Fed will have the say on key parts of OCC’s fintech charter

Register now

WASHINGTON — The Federal Reserve is under increasing pressure to provide clarity on whether nonbank fintech firms that receive a special federal charter will have direct access to central bank lending and to the U.S. payment systems.

The Office of the Comptroller of the Currency confirmed in July that it would accept applications from fintech firms for a "special-purpose" national bank charter, although the new license has been legally challenged by state regulators.

But many experts say the OCC's charter would lose value if the Fed did not allow direct entry to fintech firms. Those firms now, for example, can access the payments system only through bank partners.

During early discussions about the OCC charter, a decision by the central bank about allowing fintech firms into the payments system or to become a Fed member "may have been on the back-burner but was certainly on the stove," said former Comptroller of the Currency Thomas Curry, who had initiated the charter plan while at the agency.

But Curry, now a partner at Nutter McClennen & Fish LLP, said the July 31 announcement by current Comptroller Joseph Otting, that firms can now submit applications, requires the Fed to be more involved.

“The fact that Comptroller Joseph Otting announced they would proceed does" give the Fed "more incentive ... as the gatekeeper of the payments system to reach out to the OCC as it considers an applicant,” Curry said.

At a recent fintech conference in Washington, a Fed official said agency staff has been meeting more frequently with fintech firms in the past year and those discussions have included other regulators at the table. He signaled that the Fed will make a decision on access to the payments systems and the central bank's lending facilities for each fintech applicant of the OCC charter.

“The Federal Reserve staff has been coordinating closely with the OCC on this charter issue. And we’re trying to follow all the related developments,” said Jeff Ernst, senior fintech risk manager at the Fed, during the Sept. 6 conference. “For any recipient of a charter, there are going to be really difficult policy and interpretive issues the Federal Reserve is going to have to face, such as whether a charter recipient will become a member of the Federal Reserve System and whether they would gain access to Federal Reserve services.”

To be clear, no firm has yet received the charter, and both the Conference of State Bank Supervisors and the New York State Department of Financial Services have revived legal challenges to block the charter.

But the fintech charter was separately endorsed in a Treasury Department report in July, which called for regulatory coordination between the OCC and the Fed.

"National banks, including special purpose national banks, are required (with limited exceptions) to become members of the Federal Reserve System," the Treasury report said. "The Federal Reserve would have to assess whether an OCC special purpose national bank would be given access to the Federal Reserve payment systems."

It is thought, for example, that the Fed will have a final say on whether the applicant can access the payments system directly or whether its parent needs to form a bank holding company, which would garner some benefits but also require additional shareholder vetting.

Ernst's comments echoed a speech given last year by Federal Reserve Board Gov. Lael Brainard, who said the OCC's charter plan "raises interpretive and policy issues for the" central bank. Those include "whether charter recipients would become Federal Reserve members or have access to Federal Reserve accounts and services, such as direct access to payment systems."

Material supplied =
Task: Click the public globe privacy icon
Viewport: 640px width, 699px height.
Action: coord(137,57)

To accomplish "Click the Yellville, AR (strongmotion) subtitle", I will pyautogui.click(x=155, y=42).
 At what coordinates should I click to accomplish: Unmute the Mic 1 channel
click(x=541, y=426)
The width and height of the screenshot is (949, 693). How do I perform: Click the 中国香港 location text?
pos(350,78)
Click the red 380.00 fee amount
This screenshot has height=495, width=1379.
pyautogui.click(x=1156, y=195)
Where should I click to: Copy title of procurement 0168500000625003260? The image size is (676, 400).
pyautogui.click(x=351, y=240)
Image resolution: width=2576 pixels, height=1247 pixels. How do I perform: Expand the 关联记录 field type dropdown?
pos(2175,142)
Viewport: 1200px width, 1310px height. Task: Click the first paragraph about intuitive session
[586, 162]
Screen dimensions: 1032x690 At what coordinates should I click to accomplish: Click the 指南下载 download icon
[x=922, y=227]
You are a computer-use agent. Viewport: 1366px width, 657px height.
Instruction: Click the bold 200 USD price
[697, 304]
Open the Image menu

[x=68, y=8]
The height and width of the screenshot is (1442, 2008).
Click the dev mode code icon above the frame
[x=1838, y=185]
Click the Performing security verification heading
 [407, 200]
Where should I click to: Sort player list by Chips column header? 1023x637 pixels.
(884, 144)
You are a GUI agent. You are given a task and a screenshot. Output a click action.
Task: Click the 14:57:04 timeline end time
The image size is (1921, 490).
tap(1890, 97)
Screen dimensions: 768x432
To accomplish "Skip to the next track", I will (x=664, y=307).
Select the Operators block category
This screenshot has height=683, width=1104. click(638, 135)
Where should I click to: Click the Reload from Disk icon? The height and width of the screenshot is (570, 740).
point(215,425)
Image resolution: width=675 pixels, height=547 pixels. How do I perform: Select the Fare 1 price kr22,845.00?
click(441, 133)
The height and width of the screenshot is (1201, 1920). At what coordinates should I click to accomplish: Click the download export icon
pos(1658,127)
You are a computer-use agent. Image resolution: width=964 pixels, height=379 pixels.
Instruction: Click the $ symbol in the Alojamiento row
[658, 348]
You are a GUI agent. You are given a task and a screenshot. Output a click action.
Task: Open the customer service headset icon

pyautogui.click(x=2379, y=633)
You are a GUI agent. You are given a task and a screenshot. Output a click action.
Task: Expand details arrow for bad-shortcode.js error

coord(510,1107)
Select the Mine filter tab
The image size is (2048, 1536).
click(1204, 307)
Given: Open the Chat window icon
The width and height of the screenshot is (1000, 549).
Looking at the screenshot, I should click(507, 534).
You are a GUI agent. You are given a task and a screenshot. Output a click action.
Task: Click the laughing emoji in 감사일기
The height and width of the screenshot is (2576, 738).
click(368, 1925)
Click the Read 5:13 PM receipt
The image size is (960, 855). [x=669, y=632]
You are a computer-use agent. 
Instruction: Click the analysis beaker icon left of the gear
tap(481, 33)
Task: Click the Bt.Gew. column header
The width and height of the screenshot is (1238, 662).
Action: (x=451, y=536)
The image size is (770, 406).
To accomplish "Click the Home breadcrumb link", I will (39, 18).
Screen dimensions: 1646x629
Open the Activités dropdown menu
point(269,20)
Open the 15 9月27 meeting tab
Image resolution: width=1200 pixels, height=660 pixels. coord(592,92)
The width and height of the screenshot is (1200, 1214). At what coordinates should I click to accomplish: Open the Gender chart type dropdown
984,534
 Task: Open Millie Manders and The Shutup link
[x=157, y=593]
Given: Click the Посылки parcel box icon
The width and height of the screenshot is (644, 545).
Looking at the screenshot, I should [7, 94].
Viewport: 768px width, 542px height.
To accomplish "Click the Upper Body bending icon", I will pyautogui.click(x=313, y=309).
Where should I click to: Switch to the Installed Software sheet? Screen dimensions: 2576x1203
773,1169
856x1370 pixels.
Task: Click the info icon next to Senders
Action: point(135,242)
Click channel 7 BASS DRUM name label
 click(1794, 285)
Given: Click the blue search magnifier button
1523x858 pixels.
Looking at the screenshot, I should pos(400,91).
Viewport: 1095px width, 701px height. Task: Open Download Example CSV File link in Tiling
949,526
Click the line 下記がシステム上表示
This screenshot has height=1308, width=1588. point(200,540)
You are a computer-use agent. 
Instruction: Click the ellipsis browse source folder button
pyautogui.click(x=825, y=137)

Tasks to perform =
1 – Answer these questions from the article on the fintech charter:
(a) In what month did the Office of the Comptroller of the Currency confirm it would accept fintech applications for the charter?
(b) What position at the Fed does Jeff Ernst hold?
(c) Which two bodies have revived legal challenges to block the charter?
2 – Carry on the article about the Fed's role in the fintech charter, starting after its last sentence.
The listing has nothing to do with the article on the fintech charter.

Final results =
1 –
(a) July.
(b) Senior fintech risk manager.
(c) The Conference of State Bank Supervisors and the New York State Department of Financial Services.

2 –
"If the OCC proposal is finalized, the Federal Reserve would have to closely analyze these issues with respect to any fintech firms that express an interest in moving forward with an application," Brainard said.

The OCC charter is designed to allow fintech firms to operate more like a bank on a national scale, rather than have to obtain 50 state licenses. But charter recipients would still be nonbanks in significant respects; for example, they could not receive federally insured deposits. Still, giving fintech nonbanks access to the Fed's payment systems or allowing them access to the discount window and other resources would be a leap from the current norm.

Currently, some fintech firms have tapped the payments system by partnering with banks. But having direct access — either through the OCC fintech charter or the Fed choosing on its own to open its payments system to fintechs — would bring them more into the banking industry.

The benefits to being in the Fed's system are that it provides a sense of security and lower cost because the Fed will back large transactions between member banks and ensure there is enough currency to meet public demands.

Some observers also argue that granting access to more firms on the cutting edge of technology would help speed up the domestic payments system at a time when the U.S. is seen as woefully behind other countries where regulators have more quickly established a faster payments network.

“The Fed is in the center of the payments system globally [and] we have all these tech-driven changes that are swirling around that payments space,” said Jo Ann Barefoot, CEO at Barefoot Innovation Group and a co-founder of Hummingbird Regtech.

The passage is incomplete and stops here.